[Records from a collection]
════════

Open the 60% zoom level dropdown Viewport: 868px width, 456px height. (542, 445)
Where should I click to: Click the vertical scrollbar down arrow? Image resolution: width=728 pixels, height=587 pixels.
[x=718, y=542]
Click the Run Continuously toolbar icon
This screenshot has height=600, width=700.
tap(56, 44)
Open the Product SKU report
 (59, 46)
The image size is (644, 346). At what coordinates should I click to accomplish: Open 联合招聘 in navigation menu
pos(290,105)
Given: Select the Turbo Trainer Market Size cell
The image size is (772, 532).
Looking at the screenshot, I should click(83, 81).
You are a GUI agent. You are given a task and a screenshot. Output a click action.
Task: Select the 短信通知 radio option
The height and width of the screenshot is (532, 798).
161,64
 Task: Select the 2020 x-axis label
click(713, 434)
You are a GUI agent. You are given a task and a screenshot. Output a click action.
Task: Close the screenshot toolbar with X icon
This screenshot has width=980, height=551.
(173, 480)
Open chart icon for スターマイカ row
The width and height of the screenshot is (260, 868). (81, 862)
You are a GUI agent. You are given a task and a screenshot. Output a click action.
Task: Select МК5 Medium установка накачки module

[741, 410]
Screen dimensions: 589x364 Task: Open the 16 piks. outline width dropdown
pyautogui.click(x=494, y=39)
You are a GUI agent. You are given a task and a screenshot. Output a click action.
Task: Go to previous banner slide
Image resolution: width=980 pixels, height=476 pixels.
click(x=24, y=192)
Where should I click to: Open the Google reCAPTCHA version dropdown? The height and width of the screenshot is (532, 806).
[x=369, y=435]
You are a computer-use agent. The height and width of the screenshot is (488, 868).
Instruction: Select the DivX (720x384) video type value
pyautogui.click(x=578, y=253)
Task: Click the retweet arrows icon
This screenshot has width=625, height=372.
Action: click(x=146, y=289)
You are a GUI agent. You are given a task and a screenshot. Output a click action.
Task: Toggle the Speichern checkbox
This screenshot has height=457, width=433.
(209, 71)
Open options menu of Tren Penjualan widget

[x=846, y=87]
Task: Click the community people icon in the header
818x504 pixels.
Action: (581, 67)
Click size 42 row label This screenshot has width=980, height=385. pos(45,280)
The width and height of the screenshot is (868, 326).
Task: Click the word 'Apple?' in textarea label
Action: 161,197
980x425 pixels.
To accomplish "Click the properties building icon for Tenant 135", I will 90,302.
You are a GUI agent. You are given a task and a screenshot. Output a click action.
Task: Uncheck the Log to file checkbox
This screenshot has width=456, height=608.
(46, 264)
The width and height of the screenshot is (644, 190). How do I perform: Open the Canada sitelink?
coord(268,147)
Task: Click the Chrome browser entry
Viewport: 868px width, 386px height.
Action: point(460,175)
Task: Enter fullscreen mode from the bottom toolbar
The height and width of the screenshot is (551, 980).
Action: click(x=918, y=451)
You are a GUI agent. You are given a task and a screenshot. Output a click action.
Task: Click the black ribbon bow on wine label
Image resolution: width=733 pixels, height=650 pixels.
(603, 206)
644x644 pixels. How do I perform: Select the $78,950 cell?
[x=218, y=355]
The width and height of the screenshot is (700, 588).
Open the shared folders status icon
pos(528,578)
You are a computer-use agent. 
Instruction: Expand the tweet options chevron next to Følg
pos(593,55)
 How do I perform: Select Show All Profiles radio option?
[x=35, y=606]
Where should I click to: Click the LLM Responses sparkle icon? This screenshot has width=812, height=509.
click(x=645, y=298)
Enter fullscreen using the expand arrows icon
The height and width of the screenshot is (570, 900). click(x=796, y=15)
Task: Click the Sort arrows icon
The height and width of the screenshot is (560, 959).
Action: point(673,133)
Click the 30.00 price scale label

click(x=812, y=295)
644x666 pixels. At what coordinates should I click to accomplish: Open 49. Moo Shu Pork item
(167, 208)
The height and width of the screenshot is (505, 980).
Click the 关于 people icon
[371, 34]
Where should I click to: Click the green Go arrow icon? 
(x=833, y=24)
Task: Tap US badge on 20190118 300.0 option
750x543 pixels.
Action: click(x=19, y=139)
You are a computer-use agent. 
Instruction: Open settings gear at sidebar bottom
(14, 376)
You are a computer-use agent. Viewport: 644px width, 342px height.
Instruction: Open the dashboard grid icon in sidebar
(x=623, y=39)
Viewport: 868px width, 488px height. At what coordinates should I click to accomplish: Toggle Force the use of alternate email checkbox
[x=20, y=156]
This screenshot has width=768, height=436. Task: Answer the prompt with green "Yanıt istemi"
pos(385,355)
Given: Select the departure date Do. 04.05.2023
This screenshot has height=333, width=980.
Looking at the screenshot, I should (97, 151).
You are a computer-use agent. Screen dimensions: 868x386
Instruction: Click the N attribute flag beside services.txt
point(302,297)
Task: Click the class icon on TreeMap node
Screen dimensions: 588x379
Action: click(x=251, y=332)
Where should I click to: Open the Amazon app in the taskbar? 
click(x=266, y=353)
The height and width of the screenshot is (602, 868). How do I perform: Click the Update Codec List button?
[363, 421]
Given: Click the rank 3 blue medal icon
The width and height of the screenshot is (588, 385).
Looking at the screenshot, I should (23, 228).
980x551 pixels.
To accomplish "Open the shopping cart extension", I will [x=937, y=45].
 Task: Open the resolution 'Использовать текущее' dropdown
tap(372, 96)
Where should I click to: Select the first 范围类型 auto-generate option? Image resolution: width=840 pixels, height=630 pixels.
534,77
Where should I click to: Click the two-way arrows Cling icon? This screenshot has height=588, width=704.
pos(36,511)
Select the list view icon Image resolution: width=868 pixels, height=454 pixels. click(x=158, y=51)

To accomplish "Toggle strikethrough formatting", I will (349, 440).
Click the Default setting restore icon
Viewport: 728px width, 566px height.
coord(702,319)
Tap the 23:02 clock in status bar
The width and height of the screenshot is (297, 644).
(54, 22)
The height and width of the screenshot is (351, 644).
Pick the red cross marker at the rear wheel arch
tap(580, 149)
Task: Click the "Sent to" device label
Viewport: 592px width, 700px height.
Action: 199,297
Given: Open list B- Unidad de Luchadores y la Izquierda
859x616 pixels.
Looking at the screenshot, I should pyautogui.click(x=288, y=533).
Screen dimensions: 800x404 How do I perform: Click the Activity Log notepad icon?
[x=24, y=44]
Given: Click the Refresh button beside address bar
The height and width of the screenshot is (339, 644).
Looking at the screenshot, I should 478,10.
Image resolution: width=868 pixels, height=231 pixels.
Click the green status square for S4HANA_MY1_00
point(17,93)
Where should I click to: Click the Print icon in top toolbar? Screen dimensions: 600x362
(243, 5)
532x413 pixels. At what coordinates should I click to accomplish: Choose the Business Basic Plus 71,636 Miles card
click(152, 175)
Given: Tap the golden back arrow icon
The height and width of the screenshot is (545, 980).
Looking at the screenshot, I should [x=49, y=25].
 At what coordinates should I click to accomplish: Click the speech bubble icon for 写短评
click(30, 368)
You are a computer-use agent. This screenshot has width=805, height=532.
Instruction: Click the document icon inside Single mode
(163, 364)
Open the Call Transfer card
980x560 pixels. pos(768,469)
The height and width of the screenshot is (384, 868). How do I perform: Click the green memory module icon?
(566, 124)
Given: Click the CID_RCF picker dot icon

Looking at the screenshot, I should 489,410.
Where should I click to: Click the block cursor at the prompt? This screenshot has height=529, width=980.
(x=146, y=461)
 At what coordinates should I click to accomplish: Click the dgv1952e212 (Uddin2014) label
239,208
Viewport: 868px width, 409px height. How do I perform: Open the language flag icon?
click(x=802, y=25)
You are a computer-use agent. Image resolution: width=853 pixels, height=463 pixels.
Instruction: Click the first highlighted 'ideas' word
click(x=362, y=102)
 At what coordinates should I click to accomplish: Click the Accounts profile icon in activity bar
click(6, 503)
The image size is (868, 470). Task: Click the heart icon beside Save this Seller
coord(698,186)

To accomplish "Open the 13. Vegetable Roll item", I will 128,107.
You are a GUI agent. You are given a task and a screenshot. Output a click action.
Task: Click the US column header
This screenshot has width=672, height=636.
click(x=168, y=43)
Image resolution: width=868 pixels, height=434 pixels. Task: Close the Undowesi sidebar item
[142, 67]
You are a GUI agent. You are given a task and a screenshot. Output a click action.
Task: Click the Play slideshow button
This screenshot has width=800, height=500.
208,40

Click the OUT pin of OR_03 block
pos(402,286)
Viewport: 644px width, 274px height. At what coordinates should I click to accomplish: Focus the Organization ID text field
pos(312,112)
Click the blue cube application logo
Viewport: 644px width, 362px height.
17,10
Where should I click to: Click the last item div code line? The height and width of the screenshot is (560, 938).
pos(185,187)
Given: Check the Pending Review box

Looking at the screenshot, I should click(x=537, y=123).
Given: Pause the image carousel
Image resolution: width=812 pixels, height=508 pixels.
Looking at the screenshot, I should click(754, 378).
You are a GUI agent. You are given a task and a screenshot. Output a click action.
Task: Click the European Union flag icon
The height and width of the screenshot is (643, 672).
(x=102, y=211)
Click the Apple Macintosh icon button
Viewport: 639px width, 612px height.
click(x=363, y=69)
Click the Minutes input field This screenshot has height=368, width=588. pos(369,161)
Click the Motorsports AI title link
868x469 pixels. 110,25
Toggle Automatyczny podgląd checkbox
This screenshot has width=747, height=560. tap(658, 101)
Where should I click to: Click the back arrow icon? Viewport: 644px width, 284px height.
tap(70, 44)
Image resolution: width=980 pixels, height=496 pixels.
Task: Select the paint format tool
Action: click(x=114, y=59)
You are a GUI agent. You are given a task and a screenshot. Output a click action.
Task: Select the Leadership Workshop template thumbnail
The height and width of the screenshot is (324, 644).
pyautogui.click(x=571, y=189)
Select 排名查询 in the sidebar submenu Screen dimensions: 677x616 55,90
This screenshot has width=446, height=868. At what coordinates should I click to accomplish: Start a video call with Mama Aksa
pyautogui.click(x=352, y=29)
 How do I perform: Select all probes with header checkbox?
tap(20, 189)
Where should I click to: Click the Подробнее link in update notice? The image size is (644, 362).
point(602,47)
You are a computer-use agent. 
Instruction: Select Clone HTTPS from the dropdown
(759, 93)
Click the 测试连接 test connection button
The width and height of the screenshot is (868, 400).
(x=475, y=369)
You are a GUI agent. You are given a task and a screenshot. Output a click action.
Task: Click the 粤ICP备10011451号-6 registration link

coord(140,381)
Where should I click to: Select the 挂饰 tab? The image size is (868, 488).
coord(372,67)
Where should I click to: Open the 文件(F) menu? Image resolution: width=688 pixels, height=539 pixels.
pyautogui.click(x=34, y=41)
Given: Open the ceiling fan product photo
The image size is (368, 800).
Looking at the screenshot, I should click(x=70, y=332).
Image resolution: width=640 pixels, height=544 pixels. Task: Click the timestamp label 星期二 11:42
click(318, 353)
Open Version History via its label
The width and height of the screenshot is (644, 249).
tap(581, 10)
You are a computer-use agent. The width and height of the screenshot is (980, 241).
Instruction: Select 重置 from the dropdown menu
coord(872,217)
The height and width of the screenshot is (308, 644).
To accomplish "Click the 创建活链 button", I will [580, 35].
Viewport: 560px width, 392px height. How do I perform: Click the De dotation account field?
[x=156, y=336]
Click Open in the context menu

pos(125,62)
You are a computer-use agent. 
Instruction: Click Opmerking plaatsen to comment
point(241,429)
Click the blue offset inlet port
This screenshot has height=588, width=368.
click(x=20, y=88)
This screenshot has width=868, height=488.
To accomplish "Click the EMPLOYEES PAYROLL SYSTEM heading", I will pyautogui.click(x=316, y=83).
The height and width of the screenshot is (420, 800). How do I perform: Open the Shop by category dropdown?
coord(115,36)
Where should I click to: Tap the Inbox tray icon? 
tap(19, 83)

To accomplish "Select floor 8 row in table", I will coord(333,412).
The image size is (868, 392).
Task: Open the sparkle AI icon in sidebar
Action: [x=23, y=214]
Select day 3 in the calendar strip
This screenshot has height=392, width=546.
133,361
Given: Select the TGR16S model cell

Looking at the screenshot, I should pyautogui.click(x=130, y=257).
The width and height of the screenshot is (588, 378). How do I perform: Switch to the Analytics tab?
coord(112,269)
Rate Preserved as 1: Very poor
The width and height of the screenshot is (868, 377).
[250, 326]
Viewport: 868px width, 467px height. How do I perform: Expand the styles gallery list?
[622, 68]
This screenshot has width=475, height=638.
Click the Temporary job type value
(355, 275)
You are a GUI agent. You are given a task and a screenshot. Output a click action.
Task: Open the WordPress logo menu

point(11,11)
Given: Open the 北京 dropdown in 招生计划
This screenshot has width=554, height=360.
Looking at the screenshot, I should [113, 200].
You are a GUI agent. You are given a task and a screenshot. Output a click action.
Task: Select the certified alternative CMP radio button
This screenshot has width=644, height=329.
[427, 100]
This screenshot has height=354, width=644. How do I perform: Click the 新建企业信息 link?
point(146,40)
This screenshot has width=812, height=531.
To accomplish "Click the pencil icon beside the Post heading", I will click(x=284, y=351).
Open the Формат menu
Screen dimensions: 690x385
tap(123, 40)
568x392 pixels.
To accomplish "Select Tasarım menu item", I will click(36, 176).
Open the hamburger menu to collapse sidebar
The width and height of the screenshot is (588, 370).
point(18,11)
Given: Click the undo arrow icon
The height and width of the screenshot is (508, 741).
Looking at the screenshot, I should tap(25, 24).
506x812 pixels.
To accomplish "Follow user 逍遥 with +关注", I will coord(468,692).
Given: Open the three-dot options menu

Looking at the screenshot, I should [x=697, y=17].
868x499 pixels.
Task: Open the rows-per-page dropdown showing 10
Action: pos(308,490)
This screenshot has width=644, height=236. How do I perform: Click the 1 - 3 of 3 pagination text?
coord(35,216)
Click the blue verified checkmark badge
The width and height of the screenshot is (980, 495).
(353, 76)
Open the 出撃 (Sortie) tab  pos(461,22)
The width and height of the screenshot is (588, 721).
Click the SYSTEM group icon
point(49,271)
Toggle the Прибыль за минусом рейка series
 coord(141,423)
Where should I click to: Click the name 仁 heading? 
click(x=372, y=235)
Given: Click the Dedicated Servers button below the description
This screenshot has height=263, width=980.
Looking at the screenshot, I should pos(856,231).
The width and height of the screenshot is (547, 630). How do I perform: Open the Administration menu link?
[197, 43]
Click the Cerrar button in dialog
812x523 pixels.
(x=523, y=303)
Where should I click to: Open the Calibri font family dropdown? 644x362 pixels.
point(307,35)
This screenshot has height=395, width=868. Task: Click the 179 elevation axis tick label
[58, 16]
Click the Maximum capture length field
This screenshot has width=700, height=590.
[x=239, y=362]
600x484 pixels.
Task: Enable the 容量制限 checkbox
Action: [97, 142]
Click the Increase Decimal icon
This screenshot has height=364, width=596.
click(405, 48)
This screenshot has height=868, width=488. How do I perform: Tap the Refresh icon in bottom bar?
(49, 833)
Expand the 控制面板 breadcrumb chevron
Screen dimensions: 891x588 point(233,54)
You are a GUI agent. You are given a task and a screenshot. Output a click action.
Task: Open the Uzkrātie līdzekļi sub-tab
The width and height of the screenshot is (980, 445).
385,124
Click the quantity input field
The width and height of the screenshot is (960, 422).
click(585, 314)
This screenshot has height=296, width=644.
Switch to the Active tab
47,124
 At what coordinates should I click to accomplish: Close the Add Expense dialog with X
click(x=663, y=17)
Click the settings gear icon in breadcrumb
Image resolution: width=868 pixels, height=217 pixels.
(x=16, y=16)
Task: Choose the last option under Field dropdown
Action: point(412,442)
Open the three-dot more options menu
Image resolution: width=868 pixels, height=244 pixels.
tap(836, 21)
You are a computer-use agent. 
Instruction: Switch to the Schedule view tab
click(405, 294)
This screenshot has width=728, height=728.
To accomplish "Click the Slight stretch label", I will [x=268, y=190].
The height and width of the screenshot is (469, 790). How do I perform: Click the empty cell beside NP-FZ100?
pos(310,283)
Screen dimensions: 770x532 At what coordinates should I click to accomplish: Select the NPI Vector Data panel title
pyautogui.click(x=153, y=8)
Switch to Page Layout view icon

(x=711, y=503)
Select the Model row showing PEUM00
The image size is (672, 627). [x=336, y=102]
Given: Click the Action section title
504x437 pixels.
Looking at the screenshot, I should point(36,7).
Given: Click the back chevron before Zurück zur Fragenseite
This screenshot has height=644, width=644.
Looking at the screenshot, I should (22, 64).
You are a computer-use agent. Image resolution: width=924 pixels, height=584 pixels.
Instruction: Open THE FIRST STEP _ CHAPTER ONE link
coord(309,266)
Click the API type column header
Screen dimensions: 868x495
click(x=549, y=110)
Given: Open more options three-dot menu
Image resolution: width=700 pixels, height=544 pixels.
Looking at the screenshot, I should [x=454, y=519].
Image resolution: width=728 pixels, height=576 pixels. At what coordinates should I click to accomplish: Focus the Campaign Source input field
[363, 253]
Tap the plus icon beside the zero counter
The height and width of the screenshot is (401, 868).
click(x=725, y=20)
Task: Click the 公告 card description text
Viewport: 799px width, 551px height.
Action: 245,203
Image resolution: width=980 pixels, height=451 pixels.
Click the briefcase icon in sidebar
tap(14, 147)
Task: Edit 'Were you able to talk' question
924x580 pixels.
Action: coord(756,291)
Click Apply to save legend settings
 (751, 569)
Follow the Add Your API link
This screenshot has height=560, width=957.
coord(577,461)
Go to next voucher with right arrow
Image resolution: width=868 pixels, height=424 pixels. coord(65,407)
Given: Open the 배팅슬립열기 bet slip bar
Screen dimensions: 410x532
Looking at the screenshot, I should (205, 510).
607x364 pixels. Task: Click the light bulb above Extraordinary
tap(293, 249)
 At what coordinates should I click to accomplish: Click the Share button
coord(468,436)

════════

_Problem details_:
Copy each line above where the string "badge" occurs.

_Solved problem_:
Task: Tap US badge on 20190118 300.0 option
Click the blue verified checkmark badge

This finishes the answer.